This savory stuffed pumpkin with arseniko cheese from Naxos and autumnal herbs is the best thing to say “Oh, fall!”. And truly, there are just so many reasons to love the season—where to even begin?
Autumn is a second spring when every leaf is a flower.Albert Camus
For us, autumn is the season to gather friends around the table, cook and play board games, a time to calm down, snuggle up and enjoy togetherness as much as possible. The harvest season is full of flavourful ingredients to use in recipes and an abundance of newly harvested goodies, like pumpkins, sweet potatoes, various nuts, and fresh vegetables! So, creating a stuffed pumpkin recipe was no surprise for us!

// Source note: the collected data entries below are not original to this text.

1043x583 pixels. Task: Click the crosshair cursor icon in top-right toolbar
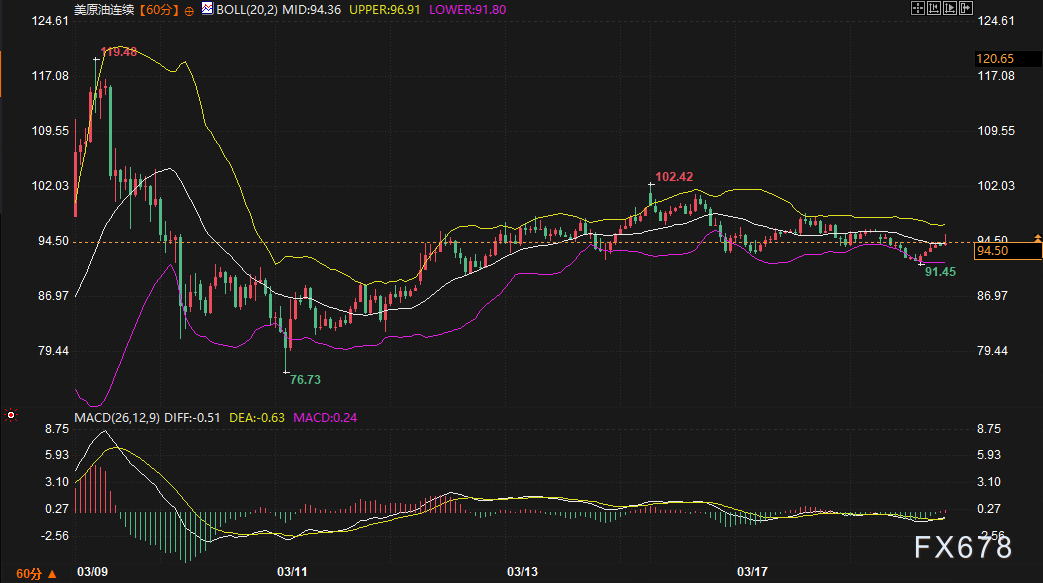click(x=919, y=8)
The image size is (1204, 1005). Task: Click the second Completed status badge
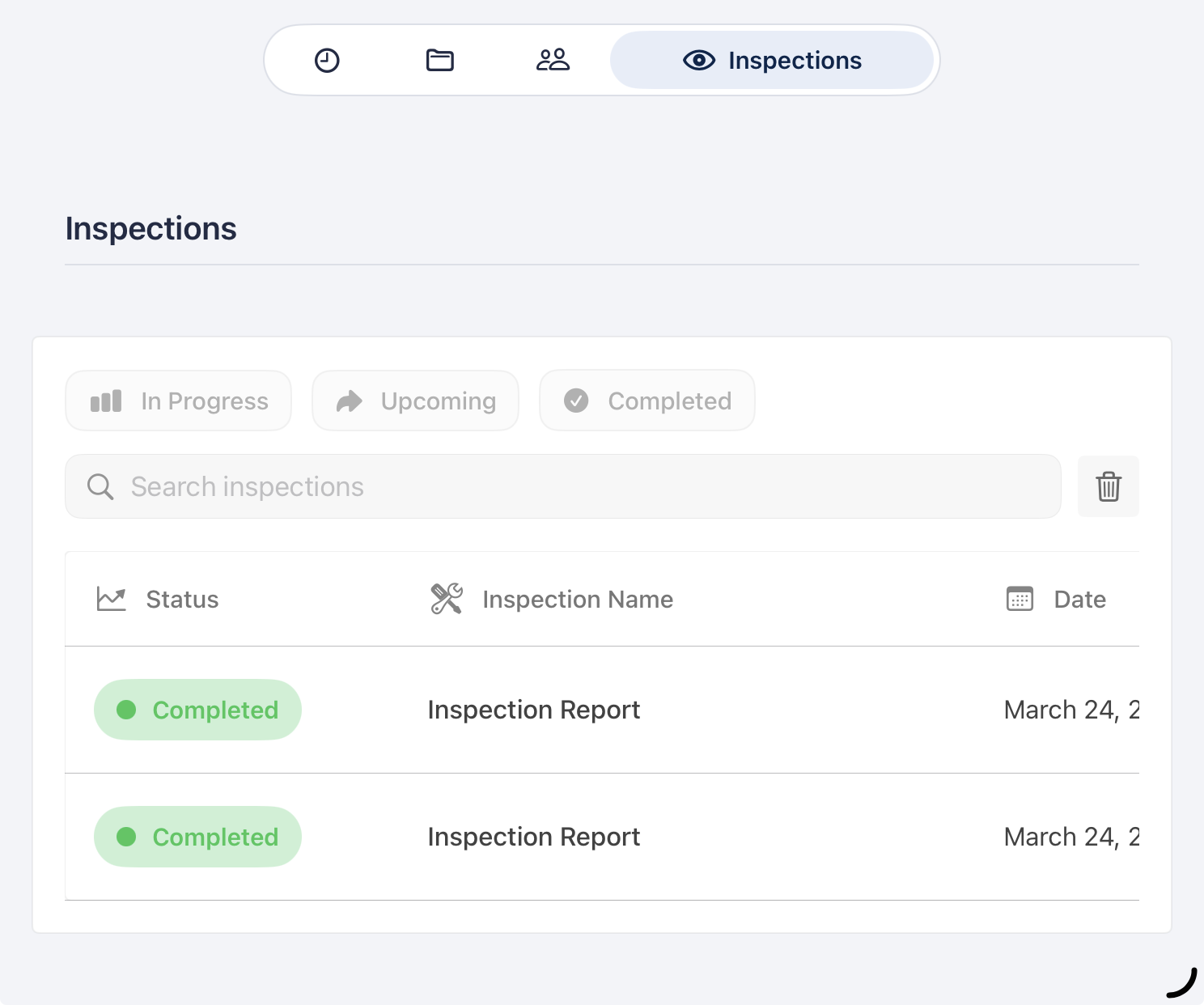[x=197, y=837]

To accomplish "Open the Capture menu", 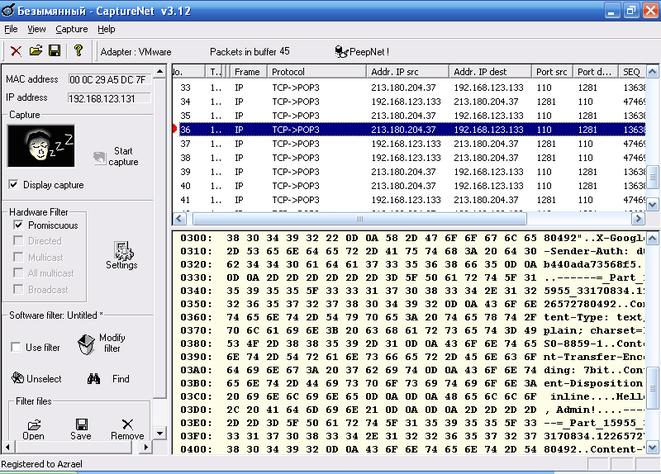I will point(71,29).
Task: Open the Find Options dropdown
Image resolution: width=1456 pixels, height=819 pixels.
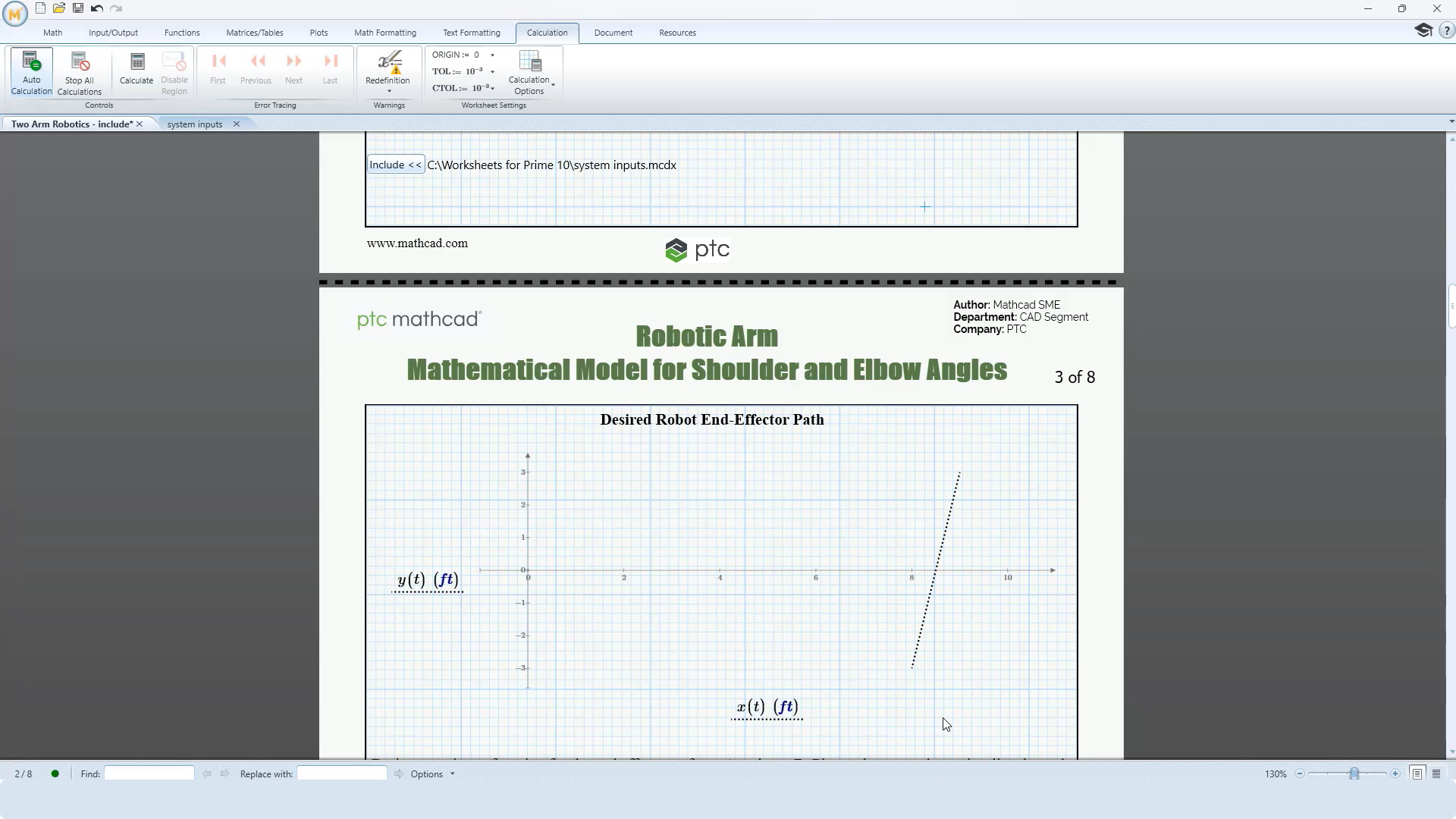Action: click(433, 774)
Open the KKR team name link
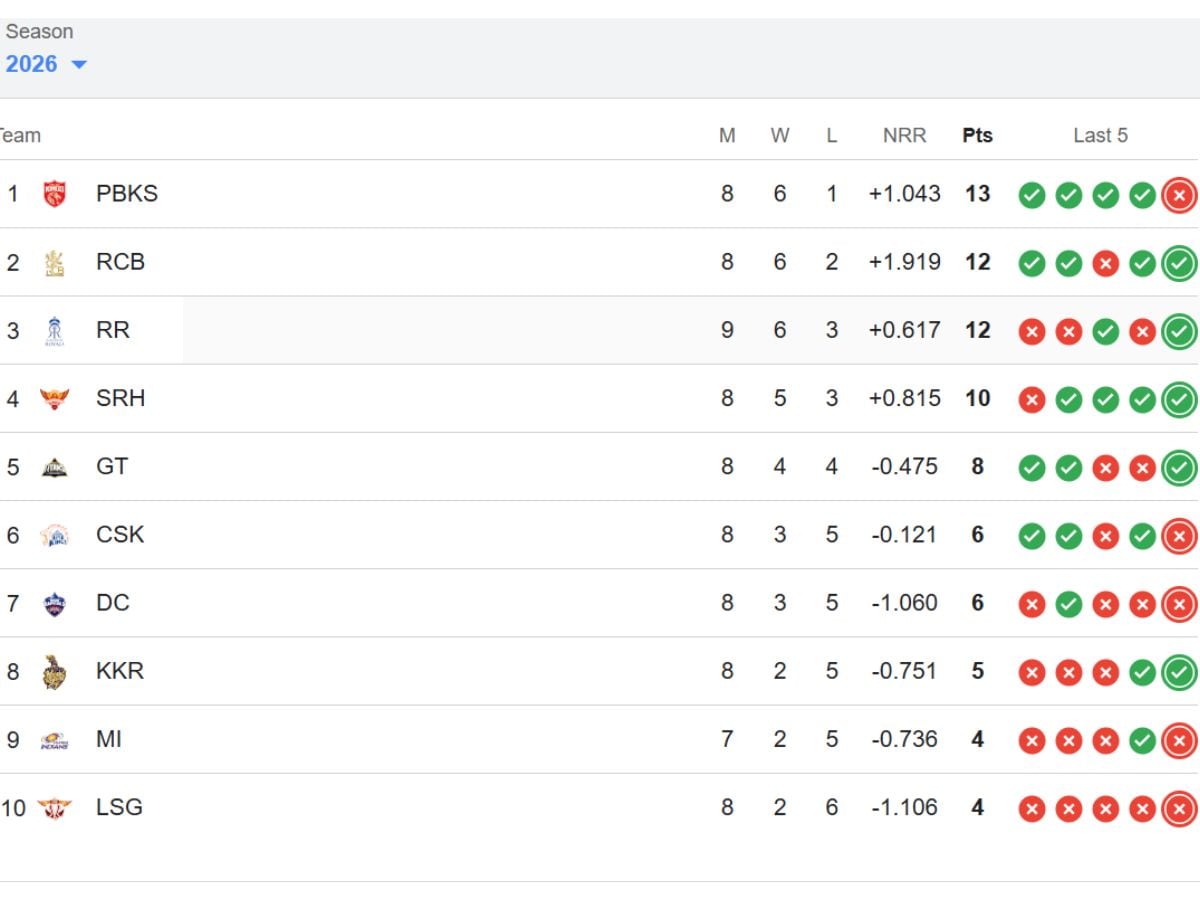 click(x=120, y=671)
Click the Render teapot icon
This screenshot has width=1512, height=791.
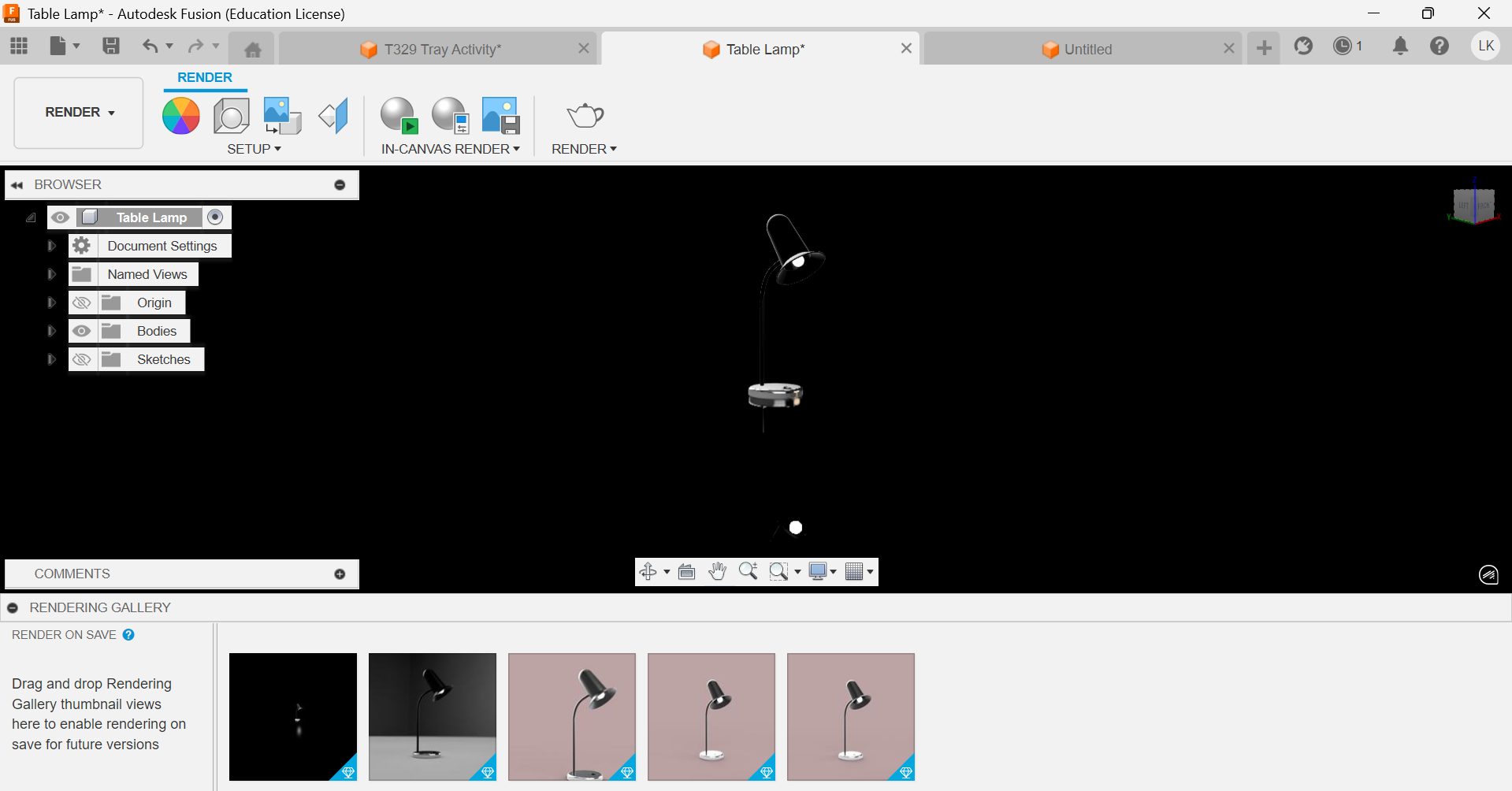[x=585, y=116]
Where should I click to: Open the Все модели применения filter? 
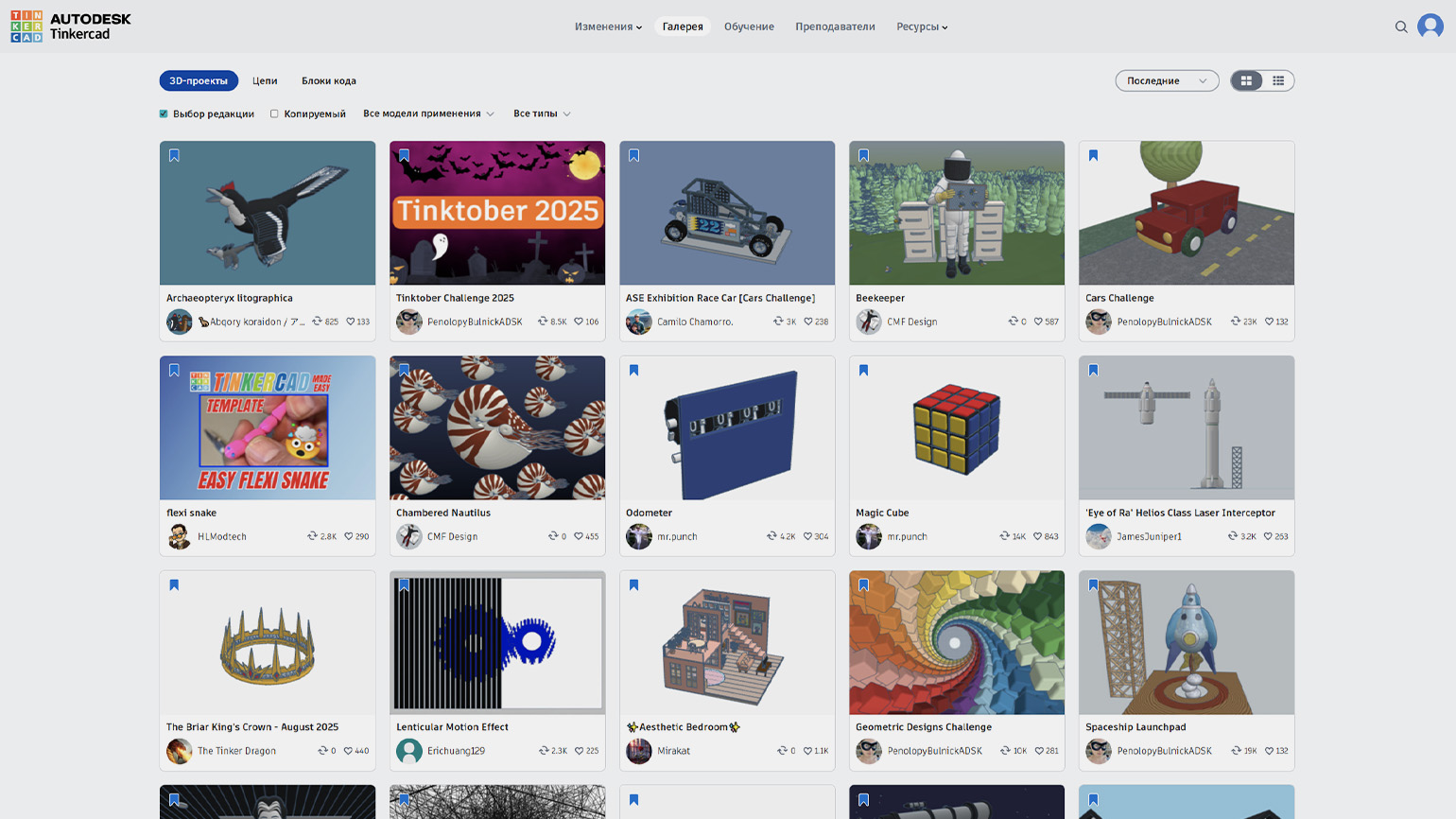tap(428, 113)
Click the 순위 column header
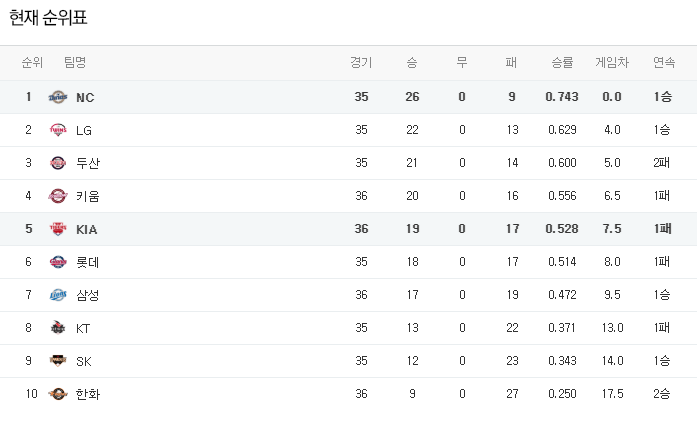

While most of us probably associate pumpkins with jack-o’-lanterns and Halloween night, this fruit (which is sometimes mistakenly referred to as a vegetable) goes way beyond the scope of spooky décor. Full of flavor, health benefits, and culinary uses, pumpkin is easy to adore.
The vibrant color of pumpkins (both inside and out) hints at their vitamin-rich nature. Just one cup of cooked pumpkin packs over double of your daily Vitamin A needs, plus a hefty boost of Potassium and Vitamin C. At just under 50 calories per one cup serving, pumpkin gives you several grams of fiber, which keeps you fuller longer. As it turns out, pumpkin might just be the best superfood that you’ve never previously considered!
Used in both savory and sweet dishes, pumpkin is the fruit that will keep on giving and can be used in pies, marmalades, sweet treats, salads – the list is endless! For our stuffed pumpkin recipe, we combined it with minced meat and cheese to create a hearty and warming meal perfect for the season!
Arseniko is a kind of spicy kefalotyri cheese produced in the traditional way in the pens of Naxos uplands, using sheep’s or goat’s full milk with the addition of whey. After the cheese thickens it is drained in special baskets called tirovola.
Its color is light yellow and in the beginning, it tastes sweet but after a few weeks, it becomes spicy. A hard, slightly crumbly cheese, it has a piquant but sweet flavour and long finish. Since February 2020, arseniko cheese, yet another iconic, traditional Greek product is added to the European Commission‘s list of ”Protected Geographical Indication” (PGI) foods! Yay for traditional greek products!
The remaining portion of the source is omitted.